As a WordPress user, you’ve read stories of WordPress sites being hacked. If you are like me, you don’t take most of the security advice seriously until you get hit. Don’t wait until something bad happens before you take necessary preventive measures.
Last week I shared a post on how I fixed a hack on my WordPress blogs and I promised to share security measures I’m taking. Today, I want to share do it yourself (DIY) steps to help you further strengthen WordPress.
Before you start installing security plugins at random, let’s consider simple but effective security measures you should implement right now by yourself.
1. Use the right host: Your host provides the space where your website leaves. I’m glad I got this right from the beginning – I use Hostgator. Your host must be supportive: to help you at anytime you have issues. They must also provide the latest versions of all server software and reliable methods for backup and recovery.
2. Choose the right theme: I use Genesis framework and personally build or customise the child theme I use. Make sure you are using a secure theme. It may not be easy to tell which theme is ok to use.
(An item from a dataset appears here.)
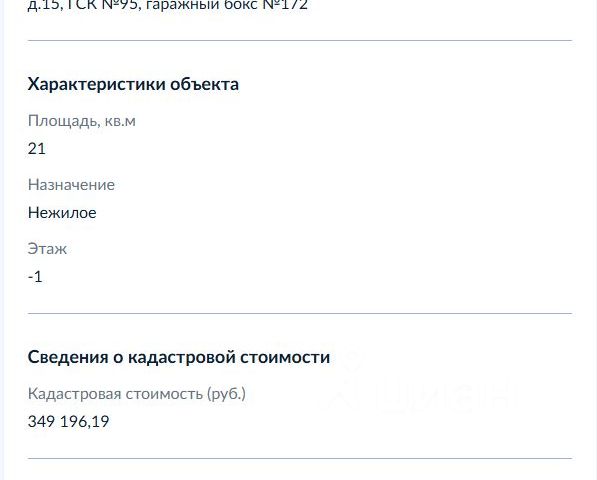Click the floor value -1
Image resolution: width=597 pixels, height=480 pixels.
click(x=35, y=276)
Better to use a premium theme from a trusted WordPress theme development company or download a free theme from WordPress theme directory.
3. Keep regular backup away from installation: I used to make the mistake of saving my backup files within my WordPress installation. This means that if something really bad happens, the backup files may also be lost. The safest way is to either save your backup file to your PC or external drive. Most likely, I’ll not be able to keep up with weekly backup routine like some security experts advice, but a fairy regular interval will do.
4. Your computer: After discussing with my host, I learned that most successful hacks are initiated through malwares, spywares or virus on computer. To fix this, first, I downloaded anti-Malware software to scan my system. I used CCleaner to clear unnecessary files on the system. Going forward, I just don’t want to leave any trace because these ‘imps’ can be tricky. I had to backup and format my PC. My advice is: just do whatever you think is best for you – but be sure you keep your computer save. Also, always keep your web browser updated.
5. Keep WordPress Up to date: WordPress is constantly updated by the developers. And once a new update is released to fix a security issue, the information required to exploit the vulnerability is almost likely in the public domain. Make sure to update your WordPress site as soon as possible. And remember to check that plugins and your theme are working fine with the new update.
6. Your passwords: Is you password strong enough? Make sure your password is a mix of alphabet, numbers and symbols (like “£ $ @)
7. Secure wp-includes: The wp-includes files are rarely accessed by any user. It’s a good idea to block those scripts using mod_rewrite in the .htaccess file. Use the code below to block access to the files. Note: to ensure the code is not overwritten by WordPress, place it outside the # BEGIN WordPress and # END WordPress tags in the .htaccess file.
# Block the include-only files.
RewriteRule ^wp-admin/includes/ - [F,L]
RewriteRule !^wp-includes/ - [S=3]
RewriteRule ^wp-includes/[^/]+\.php$ - [F,L]
RewriteRule ^wp-includes/js/tinymce/langs/.+\.php - [F,L]
RewriteRule ^wp-includes/theme-compat/ - [F,L]
# BEGIN WordPress
8. Secure wp-config: Make sure that only you (and the web server) can read the wp-config file (it generally means a 400 or 440 permission).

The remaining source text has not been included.